Please transcribe only the lines that run from the line bearing "Click the 会员到期时间 value 2025-11-06 02:41:20" to the end of the entries, keeping both end lines. Skip the pictures.
[Task material — start]
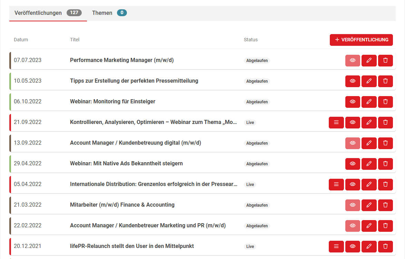Show preview of the lifePR-Relaunch publication
The width and height of the screenshot is (405, 259).
[x=353, y=246]
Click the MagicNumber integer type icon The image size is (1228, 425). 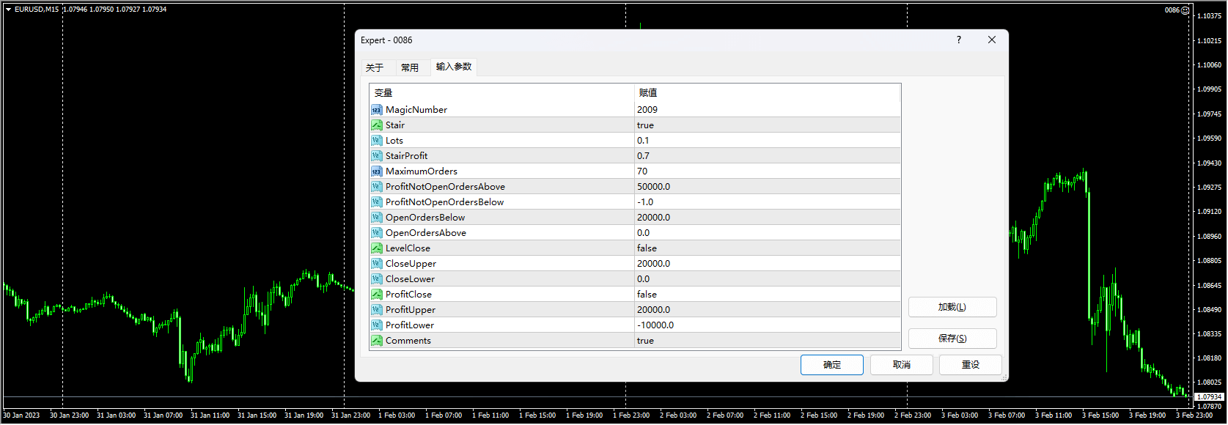376,110
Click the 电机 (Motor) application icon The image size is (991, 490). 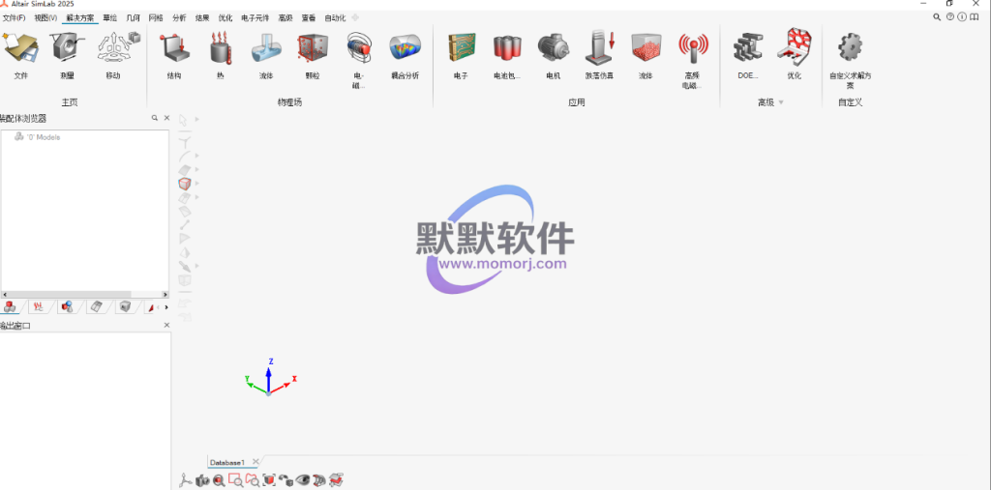tap(553, 50)
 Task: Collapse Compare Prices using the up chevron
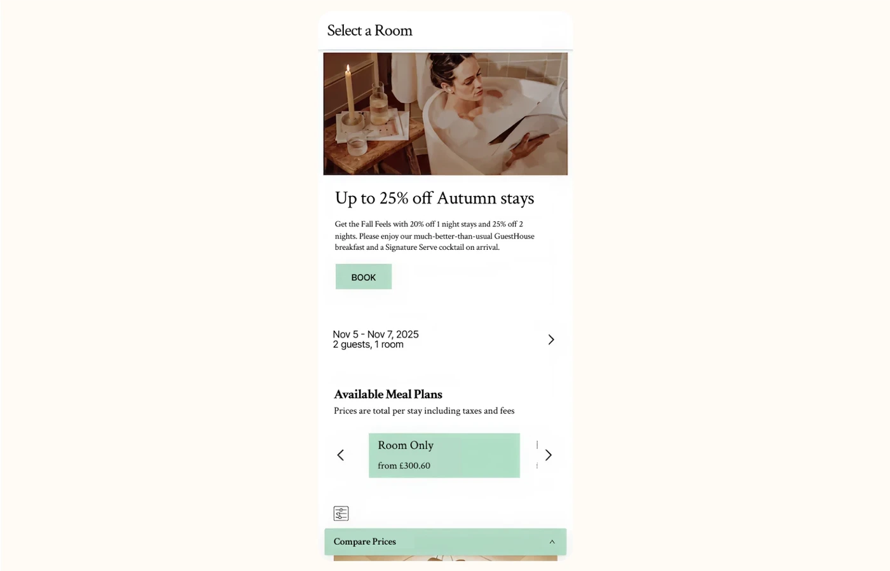[552, 542]
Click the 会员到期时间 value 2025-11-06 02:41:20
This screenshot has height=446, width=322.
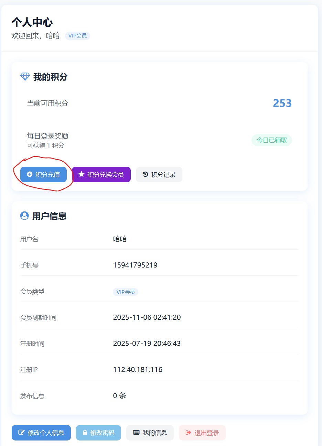point(147,317)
[Task material — finish]
**Problem solution:**
Click the 会员到期时间 value 2025-11-06 02:41:20
This screenshot has height=446, width=322.
point(147,317)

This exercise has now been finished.